> [What is expected] Write out exactly, please, the lines from the one containing "This screenshot has width=1175, height=656." to the end of the material.

───── Data supplied ─────

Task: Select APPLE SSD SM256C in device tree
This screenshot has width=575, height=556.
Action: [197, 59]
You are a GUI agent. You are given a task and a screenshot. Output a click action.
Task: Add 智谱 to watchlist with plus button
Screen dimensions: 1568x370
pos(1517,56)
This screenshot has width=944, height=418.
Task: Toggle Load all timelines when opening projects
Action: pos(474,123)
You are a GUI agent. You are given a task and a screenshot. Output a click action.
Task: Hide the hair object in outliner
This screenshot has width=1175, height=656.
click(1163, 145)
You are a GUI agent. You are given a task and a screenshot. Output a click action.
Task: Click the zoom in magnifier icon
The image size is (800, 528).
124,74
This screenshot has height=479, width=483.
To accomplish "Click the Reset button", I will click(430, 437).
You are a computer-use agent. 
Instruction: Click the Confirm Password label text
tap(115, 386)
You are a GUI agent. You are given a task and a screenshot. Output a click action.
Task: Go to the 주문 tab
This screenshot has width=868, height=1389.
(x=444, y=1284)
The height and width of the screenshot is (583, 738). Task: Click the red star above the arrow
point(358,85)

─────

> [Answer below]
This screenshot has width=1175, height=656.
click(1163, 145)
You are a GUI agent. You are given a task and a screenshot. Output a click action.
Task: Click the zoom in magnifier icon
The image size is (800, 528).
124,74
This screenshot has height=479, width=483.
To accomplish "Click the Reset button", I will click(430, 437).
You are a computer-use agent. 
Instruction: Click the Confirm Password label text
tap(115, 386)
You are a GUI agent. You are given a task and a screenshot. Output a click action.
Task: Go to the 주문 tab
This screenshot has width=868, height=1389.
(x=444, y=1284)
The height and width of the screenshot is (583, 738). Task: Click the red star above the arrow
point(358,85)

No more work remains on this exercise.